In the end, it comes down to cooperation among all parties to ensure pets remain healthy and happy. “We all know that a complete and balanced diet provides total nutrition,” said Cathy Enright, CEO and president of the Pet Food Institute. “Those nutrients can be provided by a variety of ingredients. But I wonder how many people know how many calories their particular cat or dog should consume? I think that’s a question that pet owners should ask vets, vets should know to ask and pet food manufacturers should work with vets as well as consumers to make sure that folks ask that question or, alternatively, get the answer to that question.
“Our companies have a role, our vets have a role and consumers have a role,” she said. “We’re all responsible. It’s multiple steps. I don’t think we could reach every family that shares its home with a companion animal with one approach. What’s key is multiple approaches.”

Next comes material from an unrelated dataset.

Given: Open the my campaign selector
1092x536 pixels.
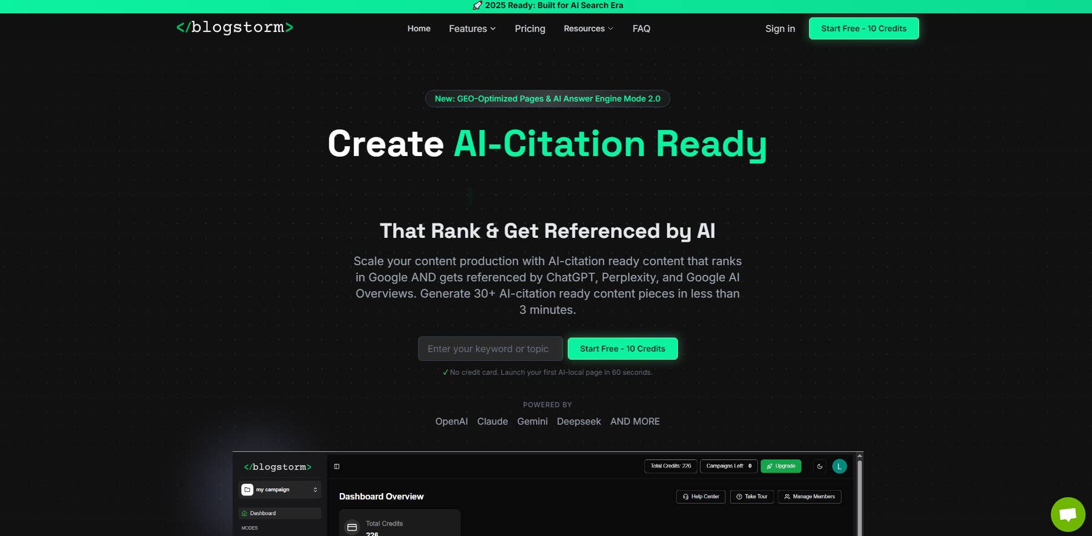Looking at the screenshot, I should pyautogui.click(x=280, y=490).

Expert opinion: Bridging the communication gap between pet food consumers and industry
“Pet obesity isn’t a problem until it’s a catastrophe,” says Dr. Ernie Ward, founder of the APOP and Petplan Veterinary Advisory Board member. “The root cause is that people aren’t aware, and I don’t know how to overcome that. I do know that we have to continue to do our best to educate the public, because that’s the only thing we can do. I do know it’s very frustrating, and I think that’s what comes back to the industry and the veterinary profession. The solution is going to be to develop clever ways to get the message out there, so pet owners can quickly identify that obesity is a problem and the pet food industry has a solution for it.”

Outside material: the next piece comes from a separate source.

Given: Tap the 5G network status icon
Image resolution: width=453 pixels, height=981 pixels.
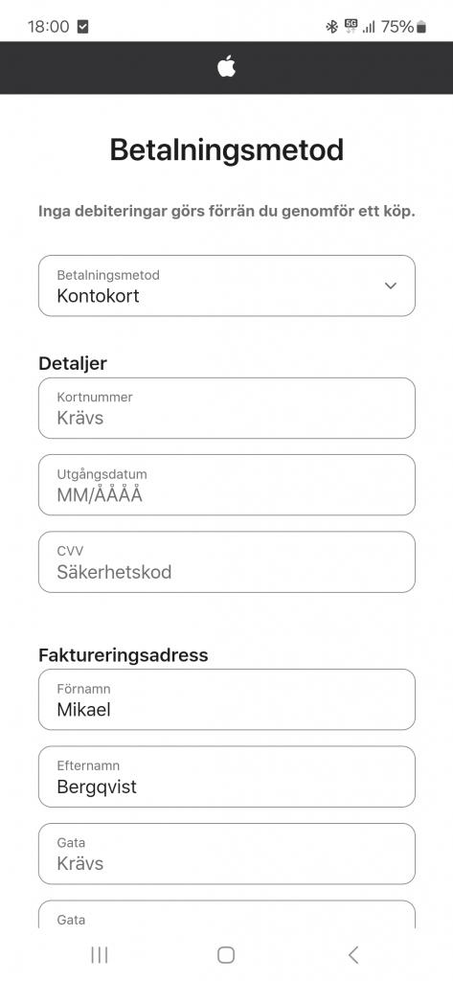Looking at the screenshot, I should click(x=351, y=26).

Ward says he’s a big proponent of increasing transparency on pet foods’ caloric content in order to help consumers make sense of how they should feed their pets. “It’s not an easy solution,” he says. “That’s why we’re still struggling with it. When it comes to weight loss, it’s not as simple as just feeding pets less, because that inherently is really difficult. How do you know how much to feed to begin with?”

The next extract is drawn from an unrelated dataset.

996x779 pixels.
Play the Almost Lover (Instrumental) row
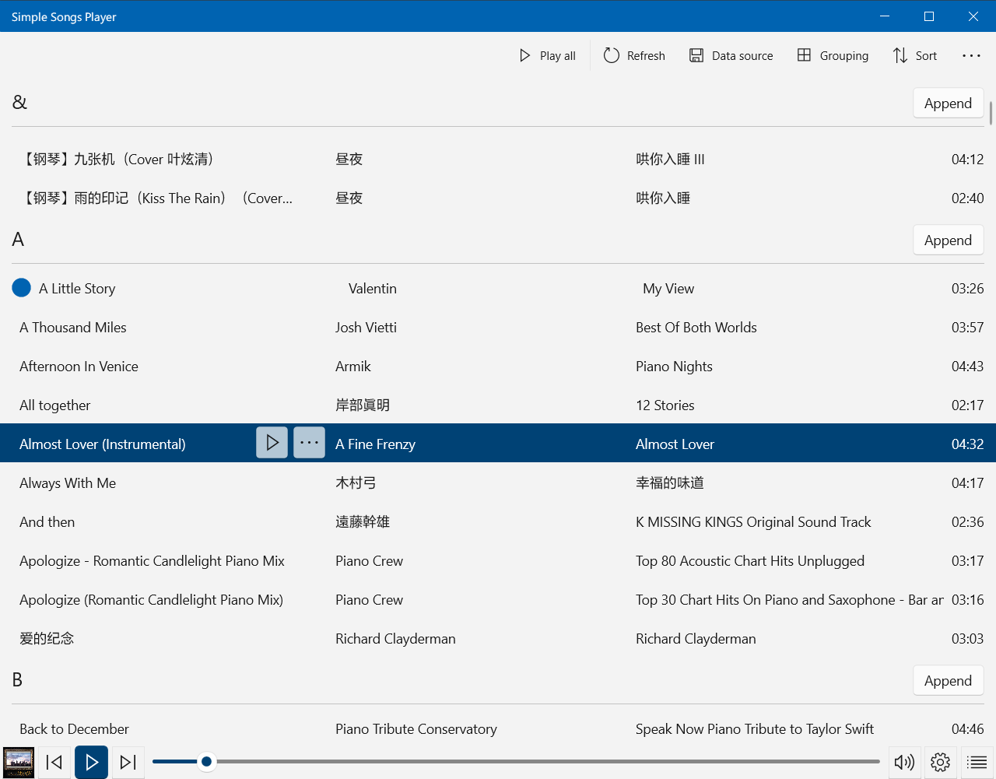[x=272, y=443]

Some of the education may need to be blunt. “The other thing the industry can really do is to continue to emphasize in their messaging that a healthy weight equals a better quality of life,” he says. “We tend to make it about other things, but ultimately what impacts pet owners more than anything else is suffering.”
And no matter what, it’s likely going to take cooperation from everyone involved in the pet industry. “We all have to work in concert,” says Ward. “The internet runs on hate; as an industry, we have to start working together and realize that our ultimate goal is provide the best care, the best nutrition, for as many pets as possible. We’ve got to do a better job of coming together. The veterinary world and the pet food industry have the same goals: to enhance the quality of life and well-being of pets. Obesity is that natural intersection point, because it’s not only a medical condition, it’s a ‘food bowl disease’. The pet food industry can help me with better products, more information, more transparency, increasing the reach of the message that, hey, the decision you make about what to feed your pet is the most important decision you’ll make for them every day. Let us help you with that.”